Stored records

------------

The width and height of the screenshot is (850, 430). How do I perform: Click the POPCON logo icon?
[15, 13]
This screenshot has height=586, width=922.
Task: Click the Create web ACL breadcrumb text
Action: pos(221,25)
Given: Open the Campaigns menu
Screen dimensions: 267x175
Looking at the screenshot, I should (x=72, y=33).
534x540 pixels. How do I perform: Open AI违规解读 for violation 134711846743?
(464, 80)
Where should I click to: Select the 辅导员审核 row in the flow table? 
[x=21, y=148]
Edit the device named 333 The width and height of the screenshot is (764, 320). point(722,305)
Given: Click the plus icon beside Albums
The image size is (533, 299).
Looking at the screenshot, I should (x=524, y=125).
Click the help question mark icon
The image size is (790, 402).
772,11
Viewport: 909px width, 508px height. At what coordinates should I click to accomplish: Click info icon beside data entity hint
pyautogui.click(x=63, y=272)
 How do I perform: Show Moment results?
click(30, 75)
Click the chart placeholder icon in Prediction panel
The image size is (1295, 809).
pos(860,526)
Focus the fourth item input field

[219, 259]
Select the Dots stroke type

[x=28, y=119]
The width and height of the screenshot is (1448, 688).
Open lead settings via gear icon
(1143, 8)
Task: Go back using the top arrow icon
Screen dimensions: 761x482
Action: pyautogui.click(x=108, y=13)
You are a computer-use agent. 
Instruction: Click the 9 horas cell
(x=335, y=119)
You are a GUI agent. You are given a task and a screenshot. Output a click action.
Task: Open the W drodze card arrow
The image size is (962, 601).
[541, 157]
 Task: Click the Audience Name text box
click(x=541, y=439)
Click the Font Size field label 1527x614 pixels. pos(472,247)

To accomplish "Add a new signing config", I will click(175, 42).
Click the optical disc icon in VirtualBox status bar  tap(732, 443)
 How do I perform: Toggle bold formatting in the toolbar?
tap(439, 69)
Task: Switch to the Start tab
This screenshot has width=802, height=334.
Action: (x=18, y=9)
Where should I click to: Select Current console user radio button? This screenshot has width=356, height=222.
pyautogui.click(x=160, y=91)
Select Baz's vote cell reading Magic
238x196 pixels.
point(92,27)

------------

§ PROBLEM STATEMENT
Your answer should be the lines above, from the line containing "You are a GUI" up to and including the line containing "Select Baz's vote cell reading Magic", reproduced exactly and with nothing else.

§ EXERCISE OUTPUT
You are a GUI agent. You are given a task and a screenshot. Output a click action.
Task: Open the W drodze card arrow
The image size is (962, 601).
[541, 157]
 Task: Click the Audience Name text box
click(x=541, y=439)
Click the Font Size field label 1527x614 pixels. pos(472,247)

To accomplish "Add a new signing config", I will click(175, 42).
Click the optical disc icon in VirtualBox status bar  tap(732, 443)
 How do I perform: Toggle bold formatting in the toolbar?
tap(439, 69)
Task: Switch to the Start tab
This screenshot has width=802, height=334.
Action: (x=18, y=9)
Where should I click to: Select Current console user radio button? This screenshot has width=356, height=222.
pyautogui.click(x=160, y=91)
Select Baz's vote cell reading Magic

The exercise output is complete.